A year before its unveiling, on Juneteenth 2020, the Francis Scott Key statue was defaced and toppled by protestors in the wake of George Floyd’s murder. At that time, protests were gathering across America calling for the removal of monuments to white supremacy. For a lot of Americans, it was our first time learning about the lives and actions of many of our historical figures, beyond their historically celebrated legacies. It was our first time reckoning with the context in which these grand monuments were erected a century ago in our city parks.

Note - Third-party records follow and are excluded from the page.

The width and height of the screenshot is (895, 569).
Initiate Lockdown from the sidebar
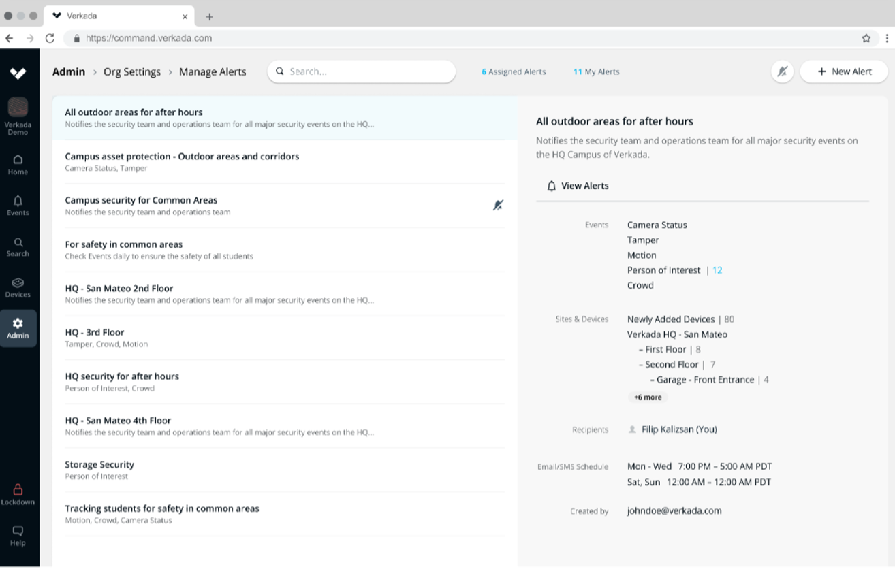point(18,493)
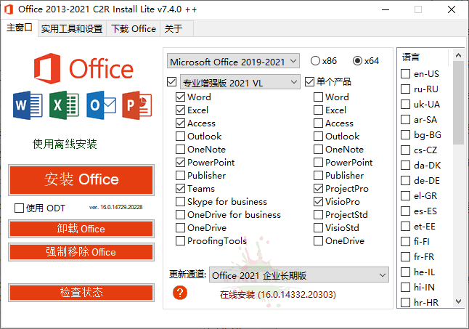Viewport: 469px width, 329px height.
Task: Click the 强制移除 Office button
Action: pos(81,252)
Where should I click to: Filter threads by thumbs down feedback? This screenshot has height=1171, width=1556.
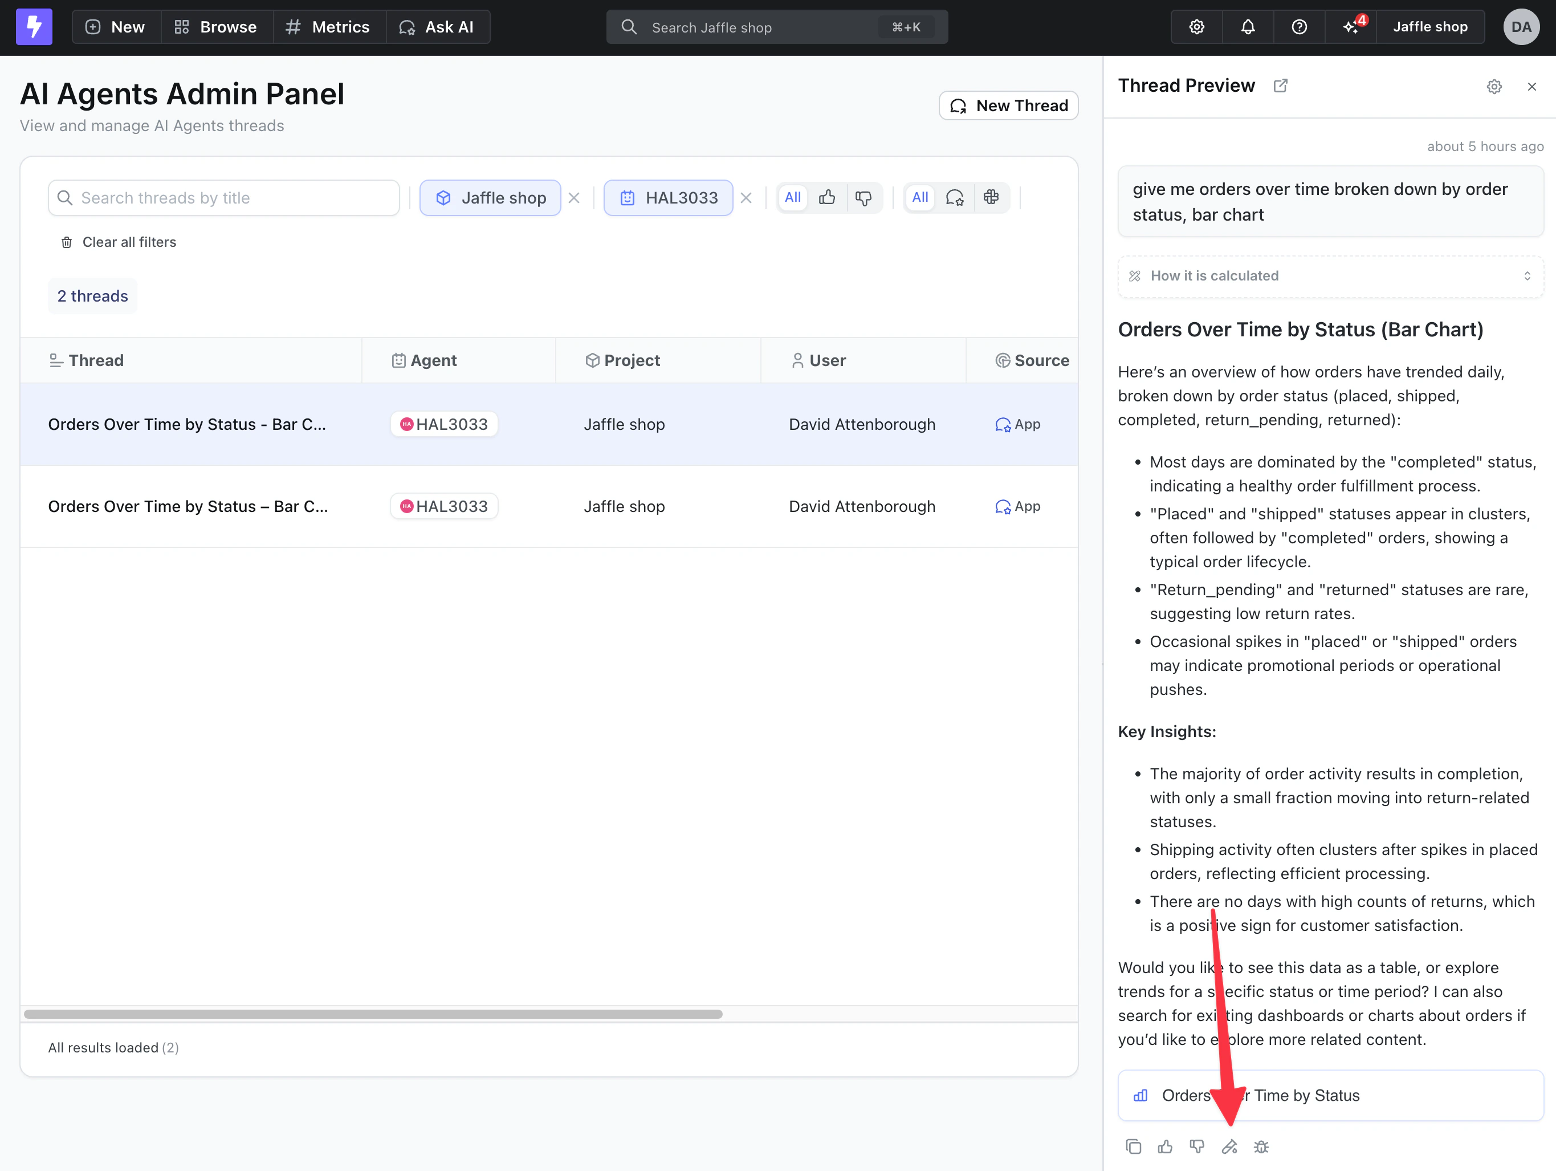pyautogui.click(x=864, y=198)
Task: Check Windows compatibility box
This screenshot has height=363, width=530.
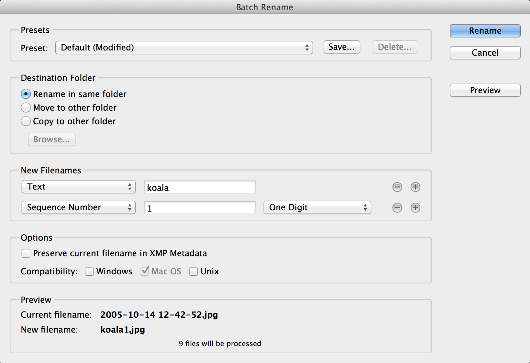Action: 89,271
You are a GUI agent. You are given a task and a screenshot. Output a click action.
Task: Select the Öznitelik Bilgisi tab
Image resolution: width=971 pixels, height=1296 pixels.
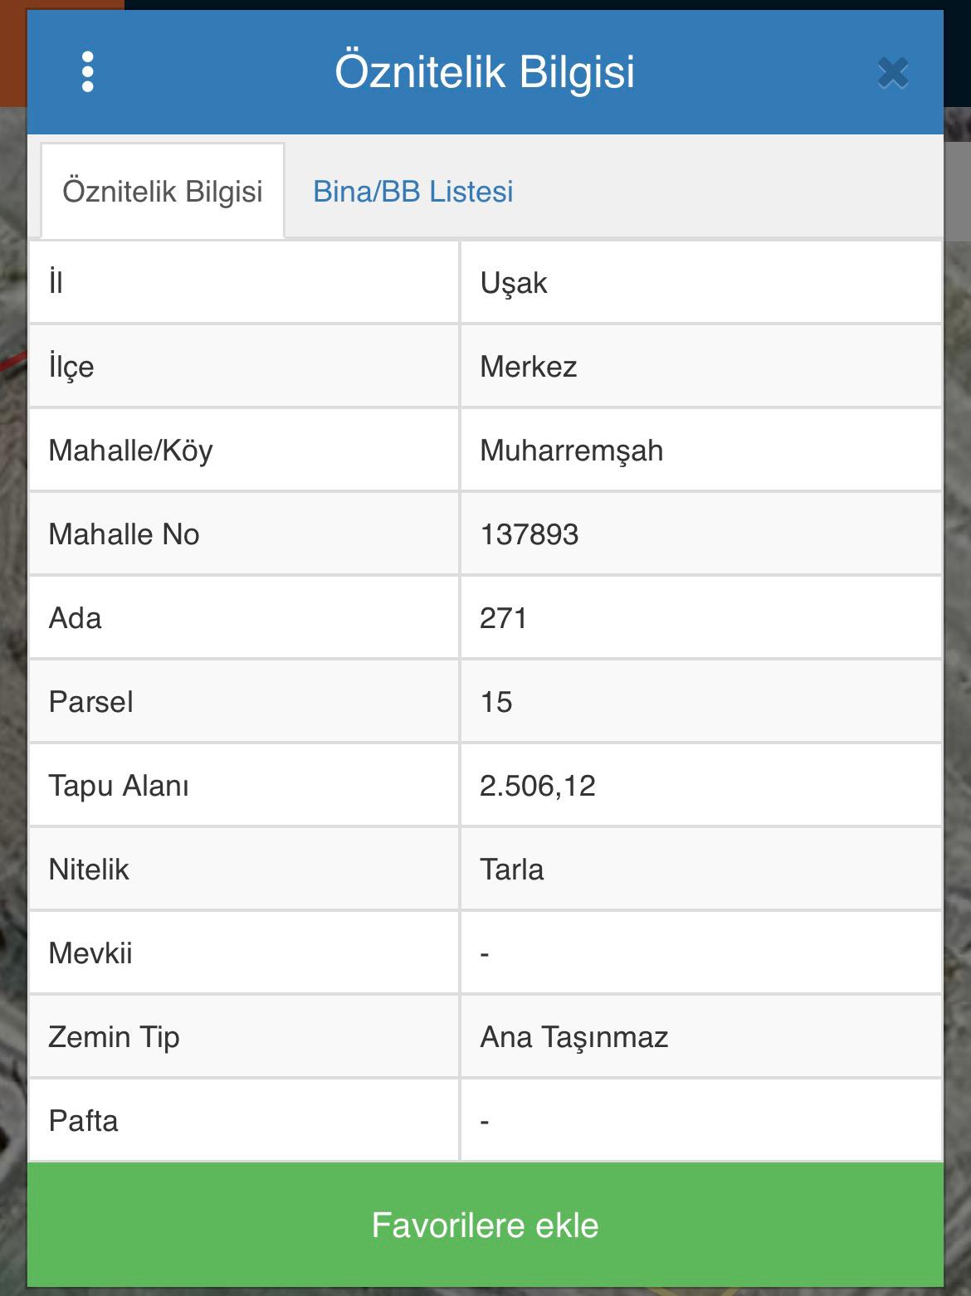pyautogui.click(x=163, y=192)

Like many of America’s founding fathers, Francis Scott Key was a slave owner. He spoke of Black slaves as "a distinct and inferior race of people, which all experience proves to be the greatest evil that afflicts a community." He was a staunch anti-abolitionist, and in his role as District Attorney for the City of Washington he defended slavery and attacked abolitionists. He lobbied president Andrew Jackson to appoint his brother-in-law, Roger B. Taney, to the U.S. Supreme Court. Taney would go on to become the Chief Justice who wrote the Dred Scott Decision, which held that Black Americans, free or enslaved, were never intended to be citizens under the U.S. Constitution and the rights and privileges guaranteed to Americans could not be conferred upon Black Americans.

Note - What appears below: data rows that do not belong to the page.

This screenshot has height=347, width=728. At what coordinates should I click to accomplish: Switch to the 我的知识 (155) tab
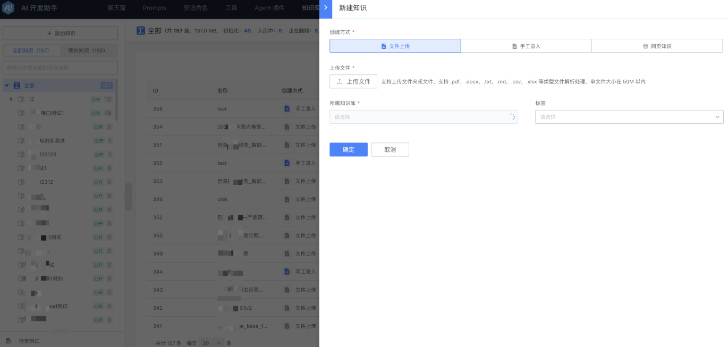pyautogui.click(x=87, y=50)
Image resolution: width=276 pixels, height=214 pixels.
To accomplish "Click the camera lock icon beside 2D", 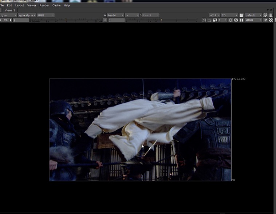I will pos(241,15).
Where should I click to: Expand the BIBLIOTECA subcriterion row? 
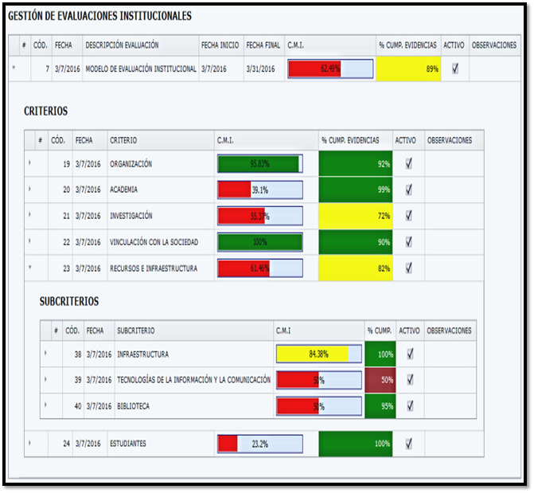pos(45,405)
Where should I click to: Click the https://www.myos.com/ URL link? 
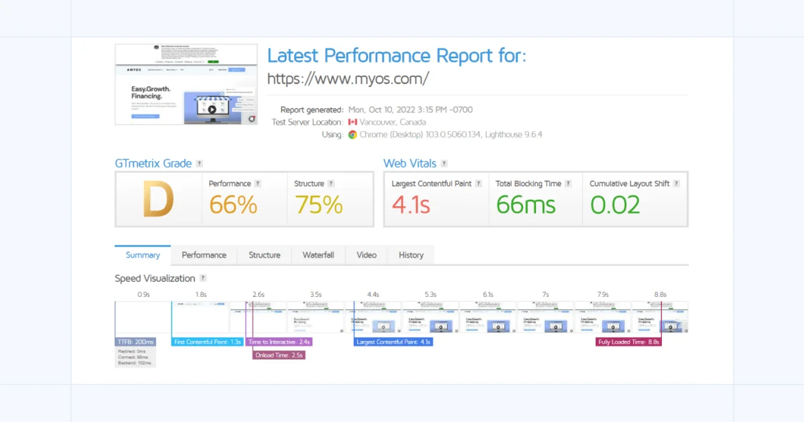pyautogui.click(x=348, y=79)
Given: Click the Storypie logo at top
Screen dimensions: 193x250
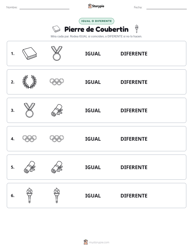Looking at the screenshot, I should coord(96,6).
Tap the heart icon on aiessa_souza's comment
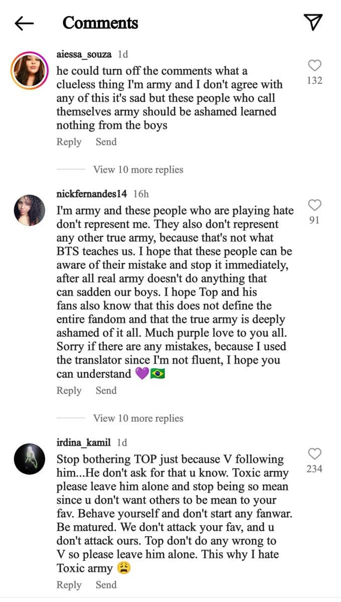The height and width of the screenshot is (602, 341). [314, 65]
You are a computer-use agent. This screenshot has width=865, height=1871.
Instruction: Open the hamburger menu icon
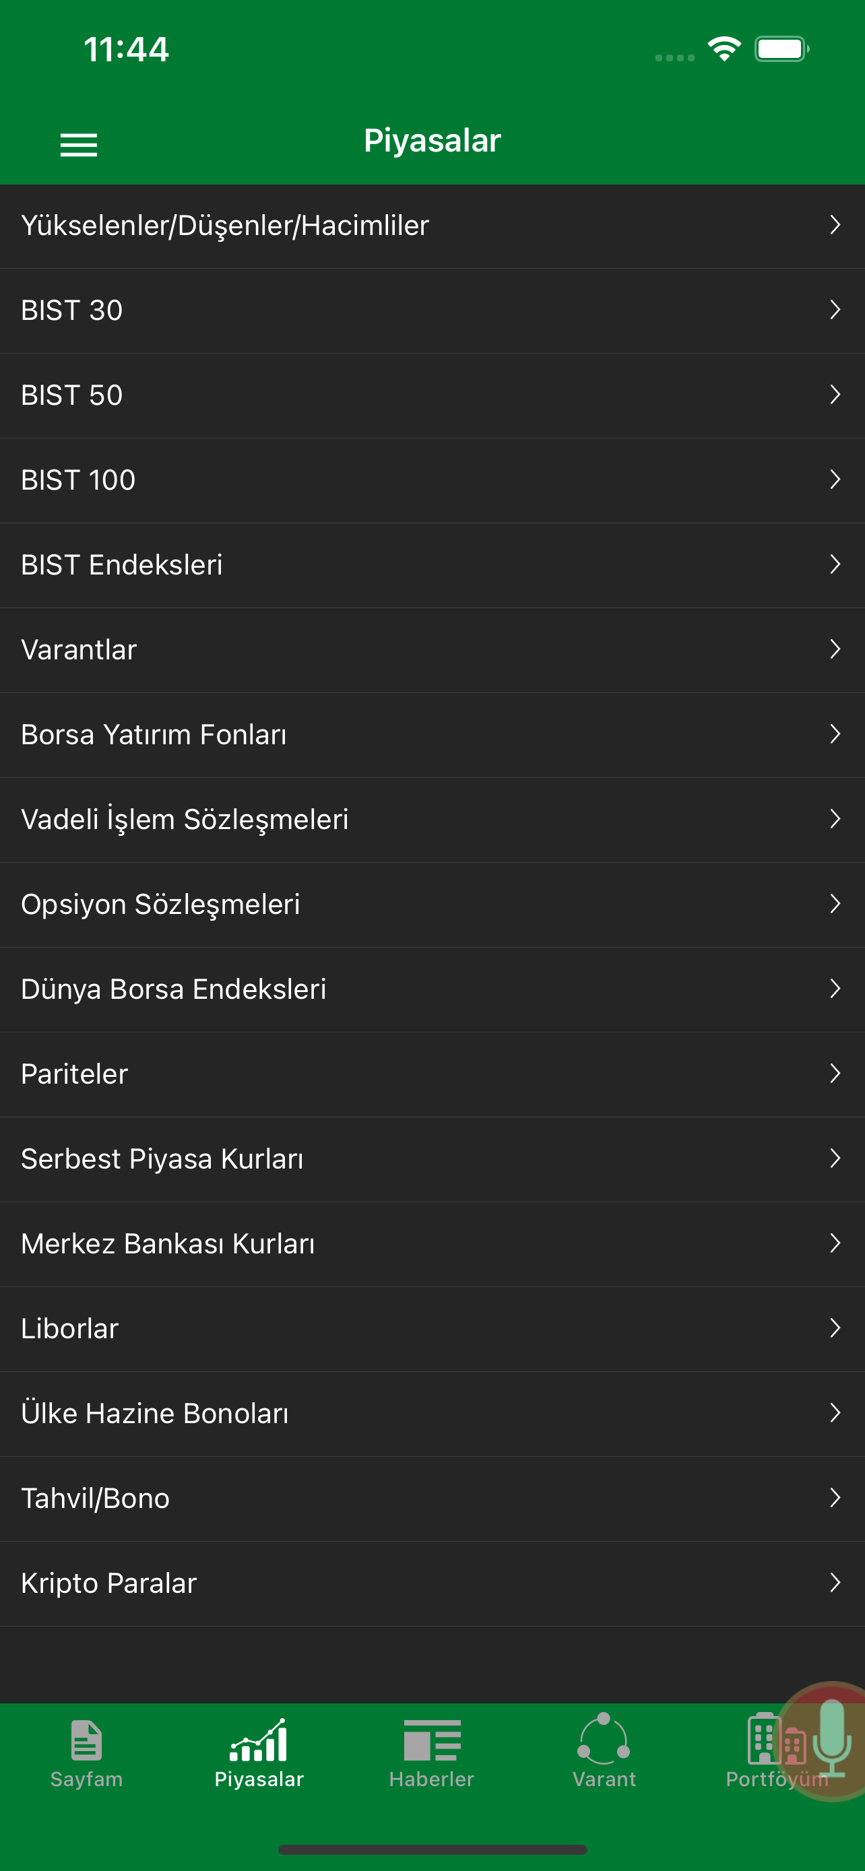click(x=78, y=145)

When Francis Scott Key penned the poem that would later become the American National Anthem, he actually wrote 4 verses (presently we only sing the first). In the 3rd verse, Key wrote:
No refuge could save the hireling and slave from the terror of flight or the gloom of the grave
This statement is widely interpreted to be a white supremacist threat to enslaved African Americans who dared to fight for their freedom—that they should be hunted down and killed.